● **Job item**
Filter the lines below and copy every one that contains the string "should", matching case exactly.

★ ★ ★ ★

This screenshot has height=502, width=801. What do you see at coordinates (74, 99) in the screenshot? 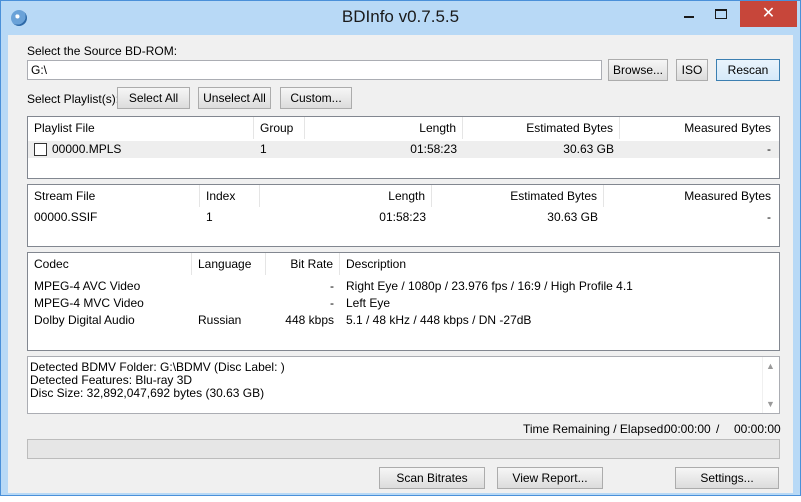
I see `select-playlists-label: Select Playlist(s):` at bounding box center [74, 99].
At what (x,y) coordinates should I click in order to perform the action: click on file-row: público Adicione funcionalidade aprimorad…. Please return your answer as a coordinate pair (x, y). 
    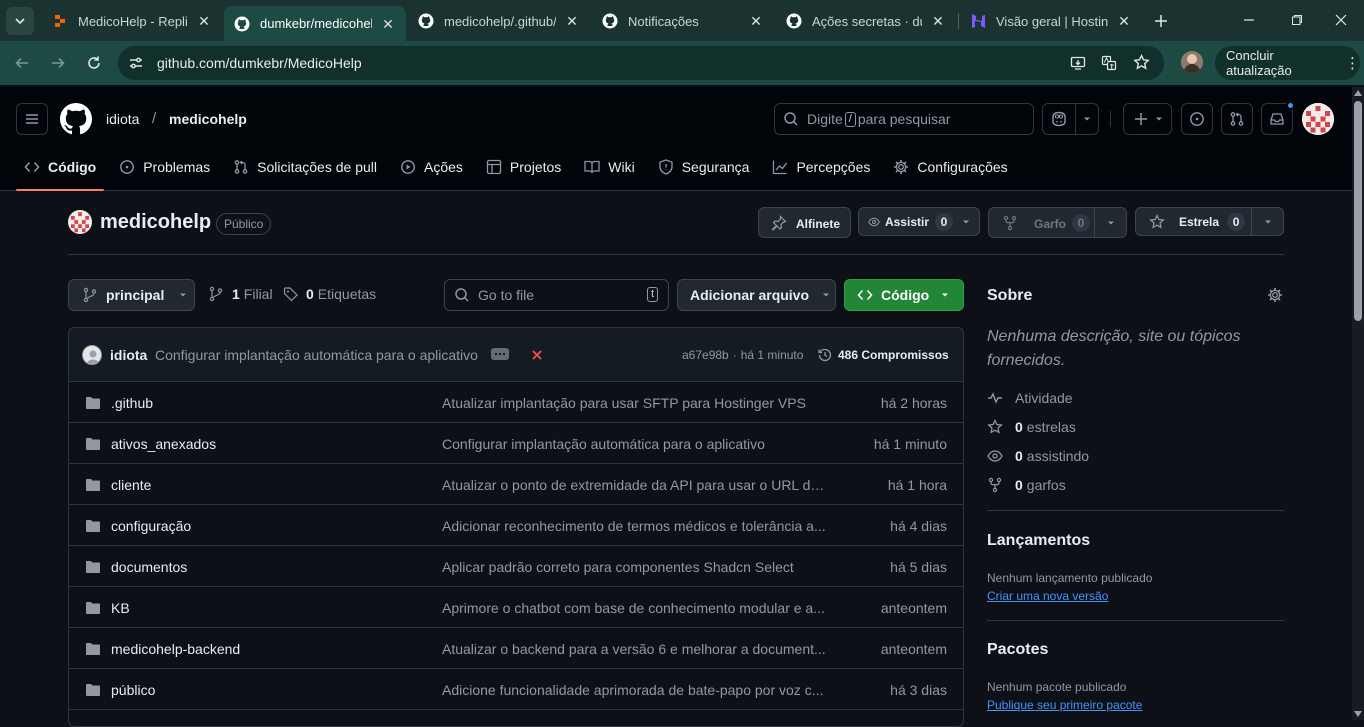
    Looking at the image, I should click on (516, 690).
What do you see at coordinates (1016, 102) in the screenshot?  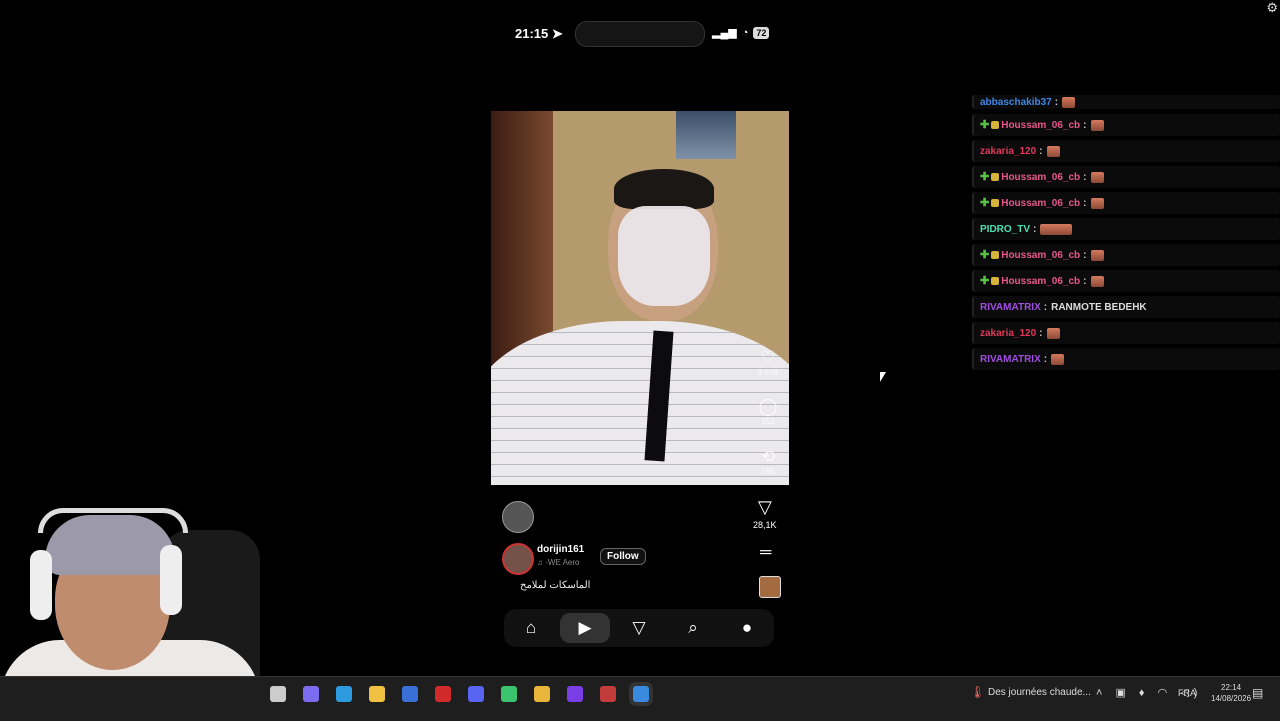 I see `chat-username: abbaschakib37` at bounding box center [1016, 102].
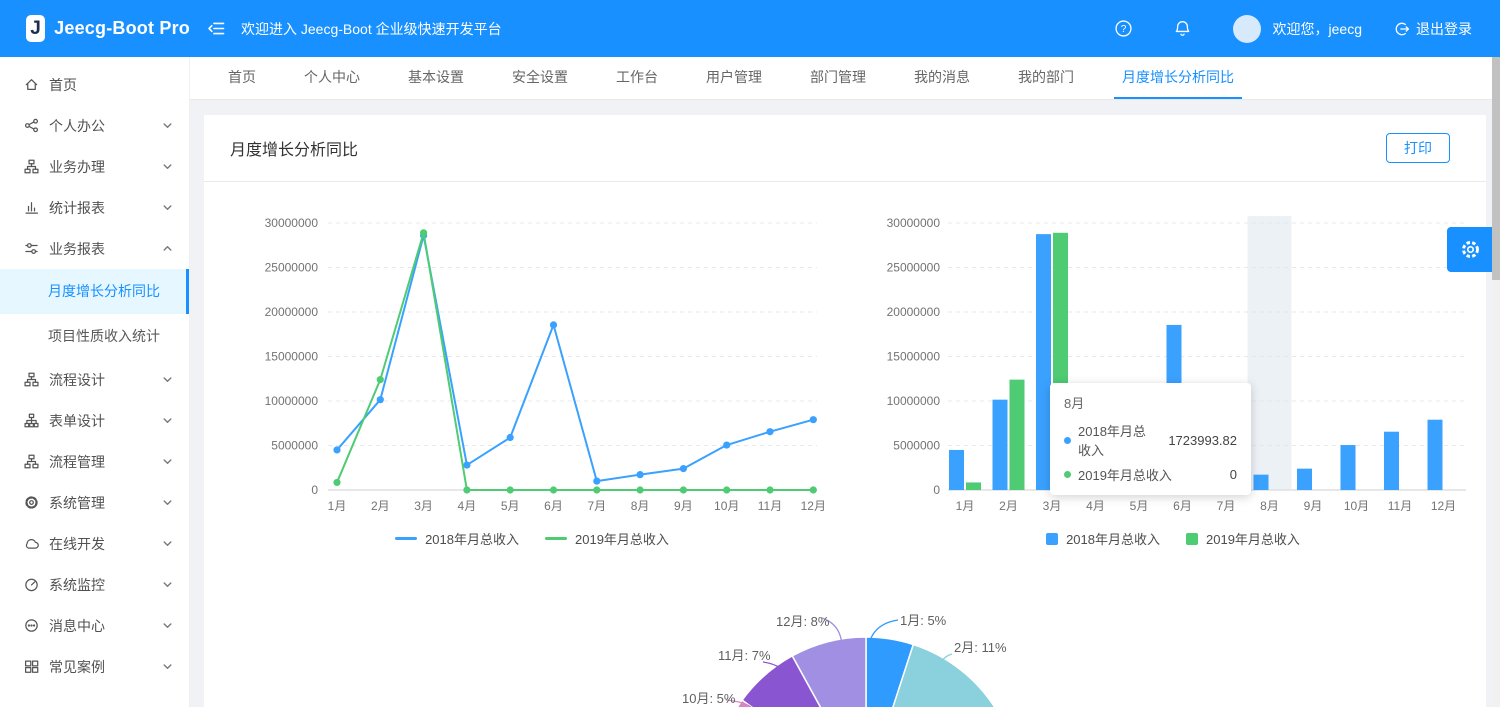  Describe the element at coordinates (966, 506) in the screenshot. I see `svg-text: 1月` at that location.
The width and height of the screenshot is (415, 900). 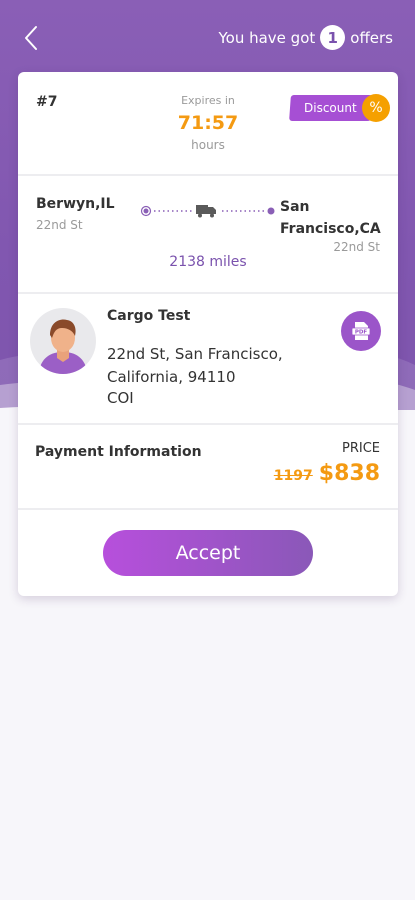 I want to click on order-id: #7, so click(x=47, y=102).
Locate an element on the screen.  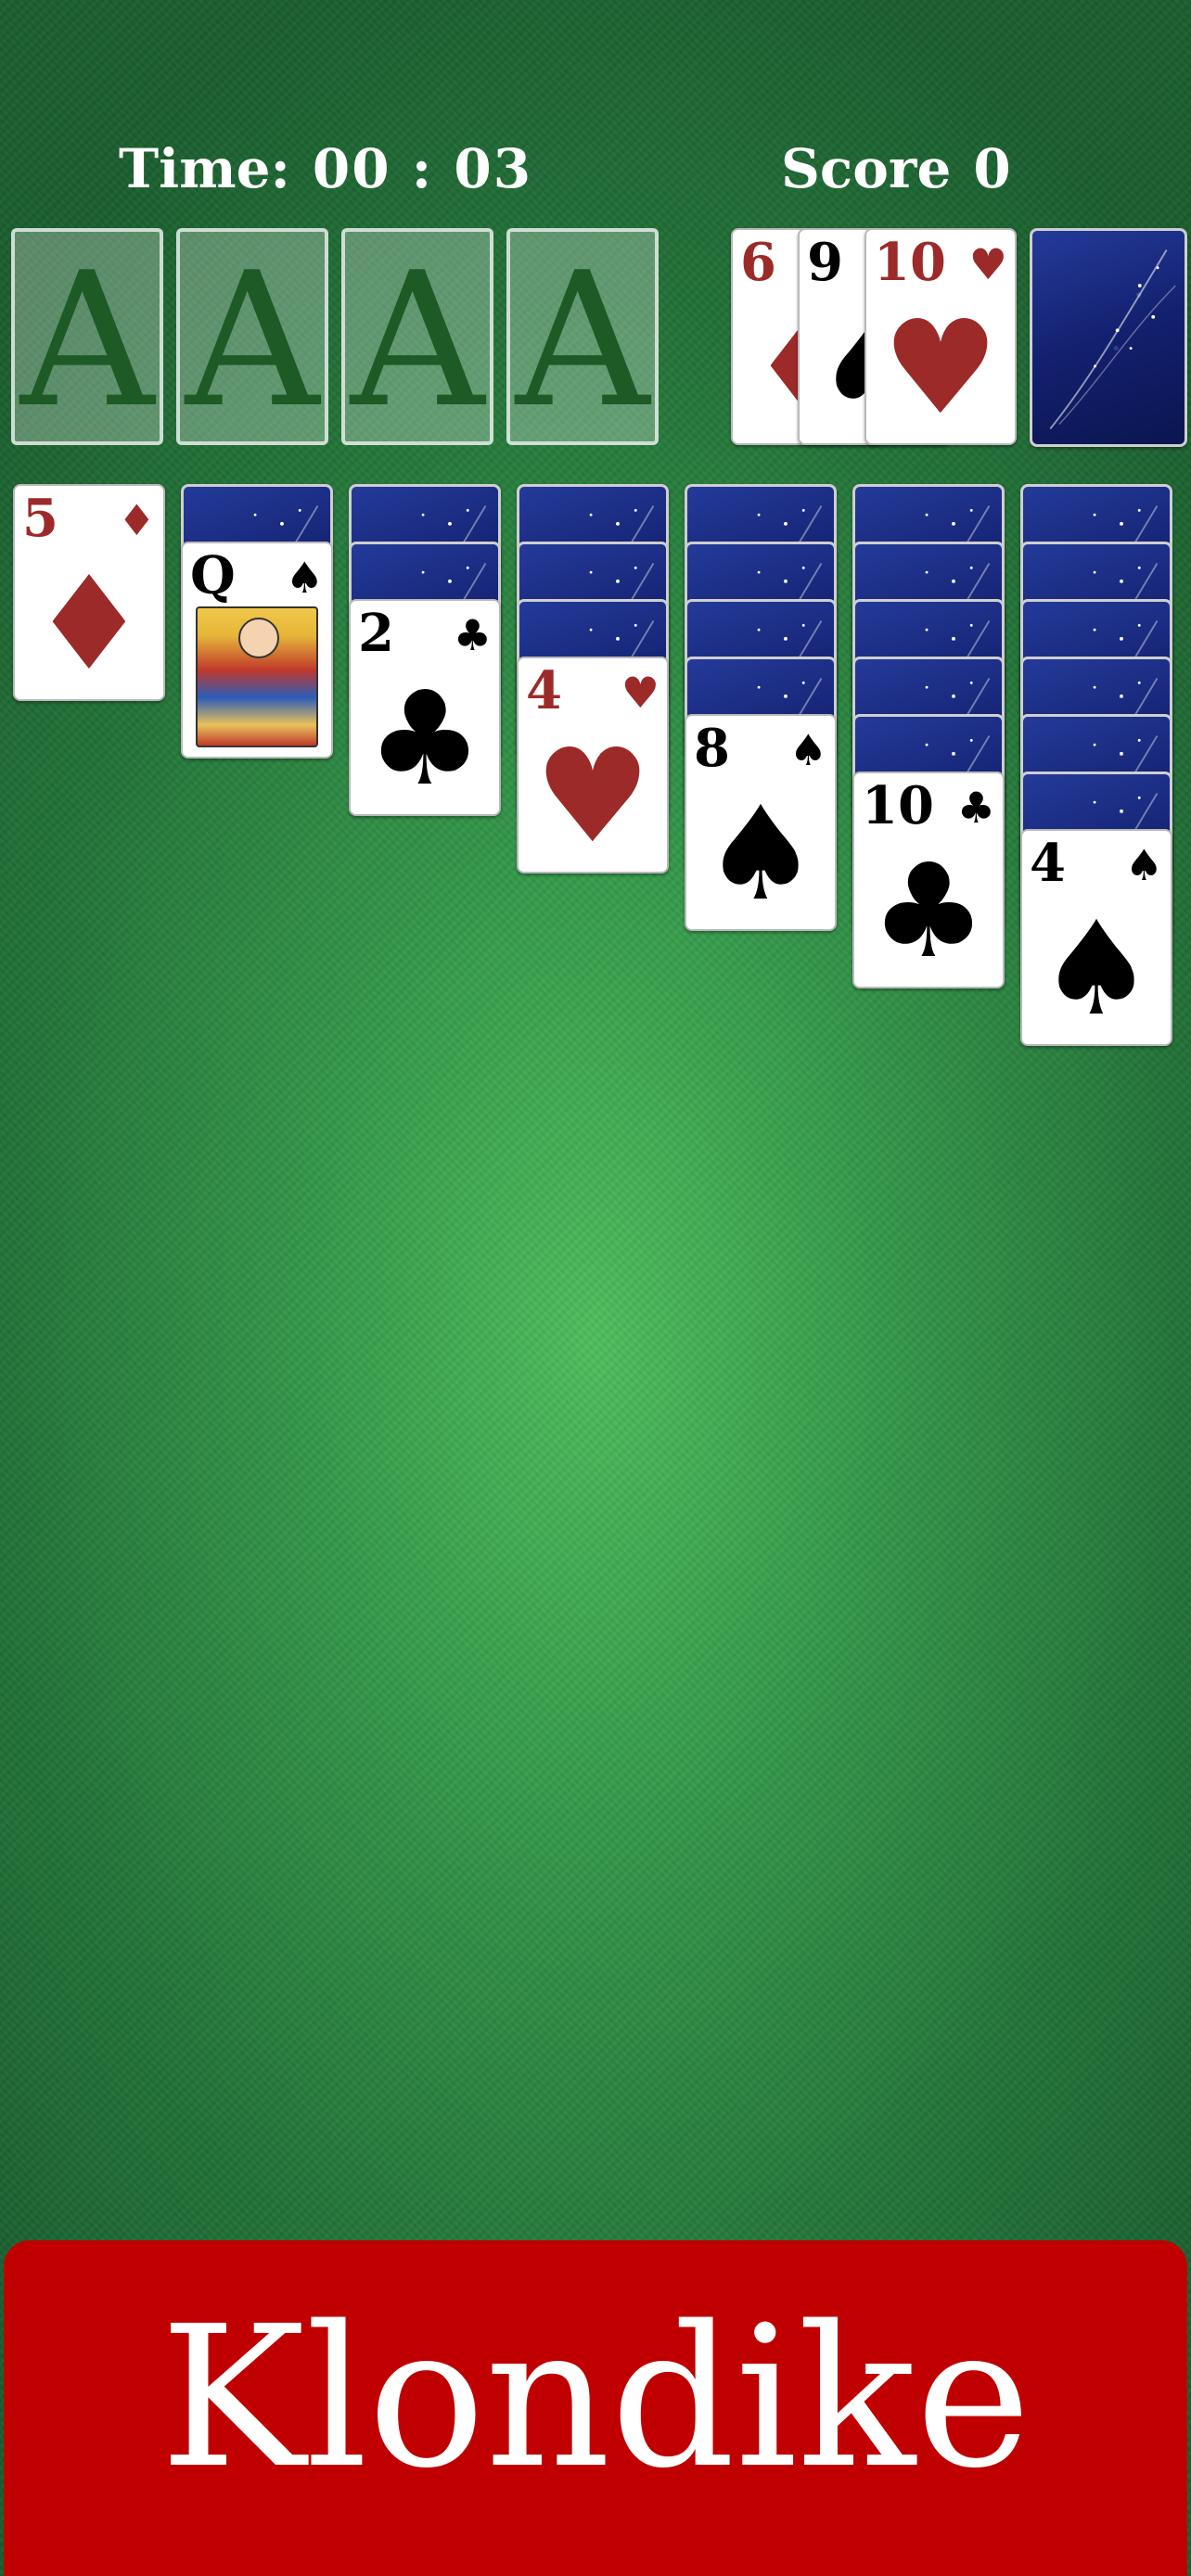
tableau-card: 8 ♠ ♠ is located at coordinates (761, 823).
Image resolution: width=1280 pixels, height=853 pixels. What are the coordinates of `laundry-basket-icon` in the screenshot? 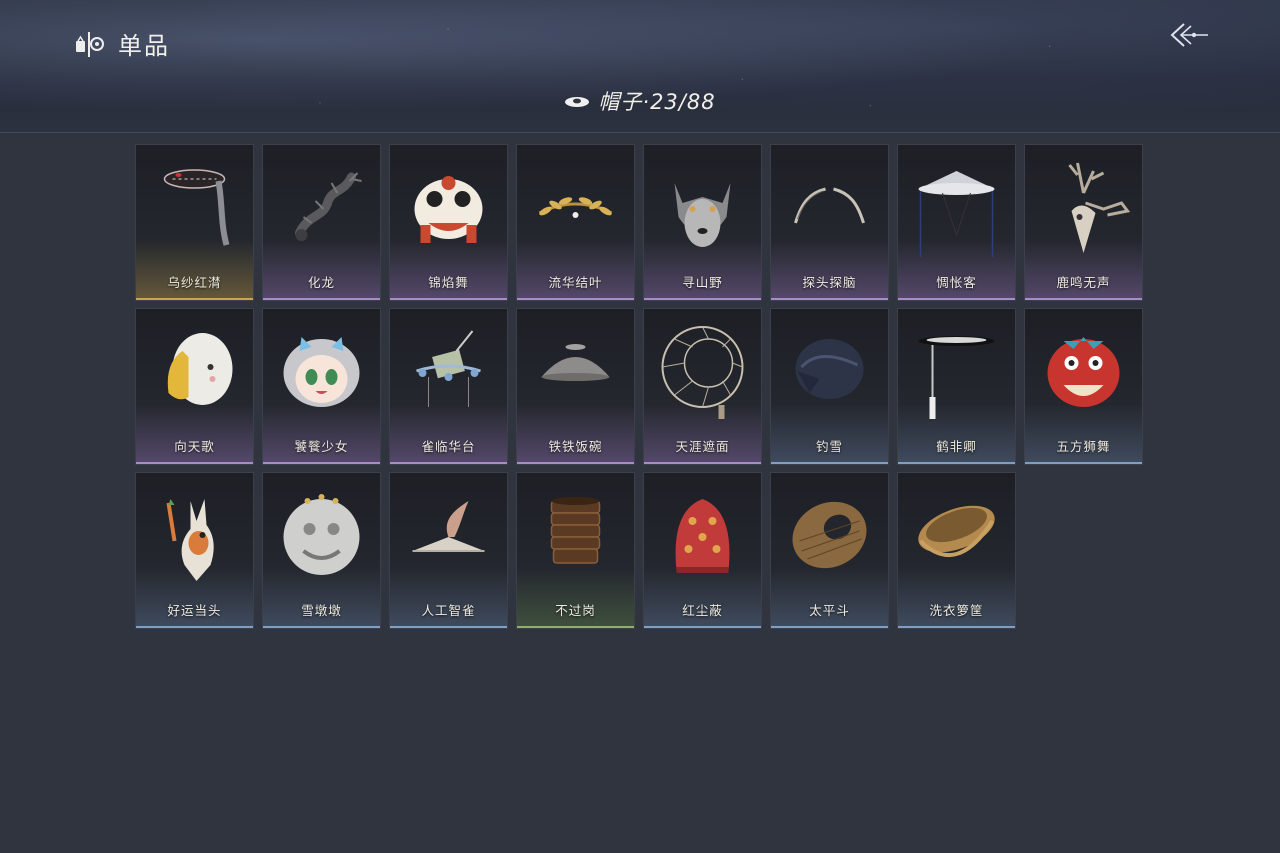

★ ★ ★ ★

● **Final answer**
At what (x,y) coordinates should I click in order to perform the action: click on file-row: público Adicione funcionalidade aprimorad…. Please return your answer as a coordinate pair (x, y). 
    Looking at the image, I should click on (516, 690).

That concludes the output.